After Success: Poverty Beyond the MDGs

To be living in Europe and working on development at the moment is something of a schizophrenic existence. On the one hand, European countries are facing austerity, cuts and recession. On the other, supposedly less “developed” countries are experiencing growth, expansion and improvement. It’s a context that makes the discussions about the next set of global development goals very interesting indeed. Where exactly are the problems in the world that our new goals should fix, and what exactly are they?

Twenty years ago, when the last set of development goals was agreed upon in the form of the U.N. Millennium Development Goals (MDGs), the answers were a bit clearer. Extreme poverty was the norm in many regions. In Asia and sub-Saharan Africa, more than half of the population lived on less than $1.25 in 1990. Between a quarter and a half of all children in those two regions were underweight, and in Africa only half of all children were in school.

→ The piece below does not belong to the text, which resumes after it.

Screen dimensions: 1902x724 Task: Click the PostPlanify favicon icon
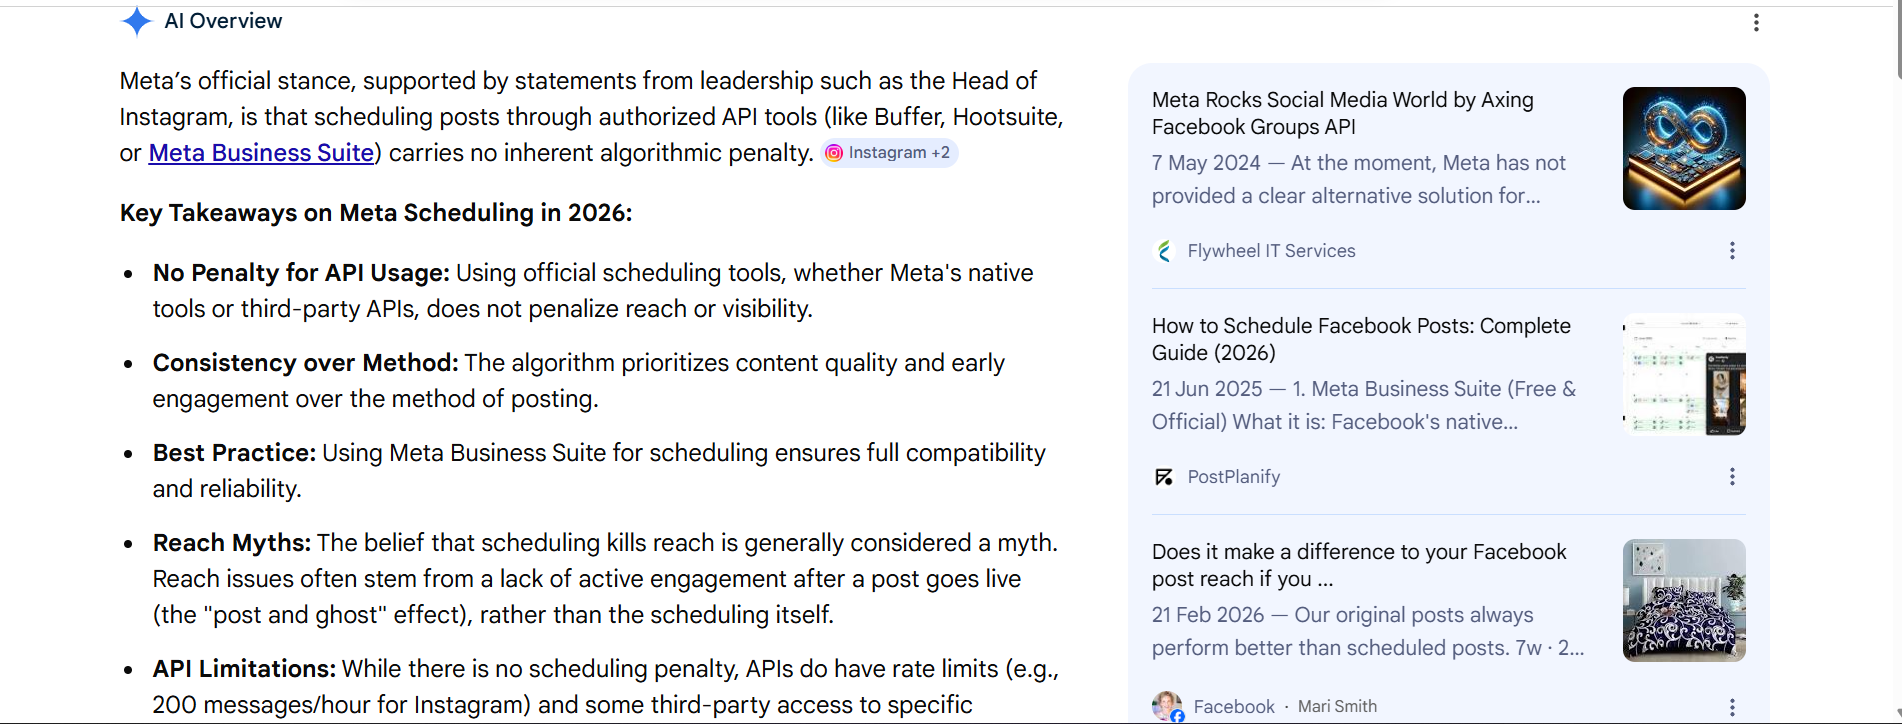tap(1164, 477)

Things are different, and better, in 2013. While extreme income poverty has been slow to decline in some areas, particularly Africa, the rate of extreme income poverty has shrunk to well under half of the population in Asia. Social indicators have improved at a faster rate. One- to two-fifths of children are now underweight. Three-quarters of children in Africa are now in school, with that proportion well above 90 percent in most of Asia. It is true that an unacceptably large number of people still suffer from extreme poverty. It is also true that much of the improvement in the global picture has been driven by improvements in a few big countries, most notably China, and that in some countries and regions progress has been slow to nonexistent. Nevertheless, it is clear that at a global level progress is tremendous.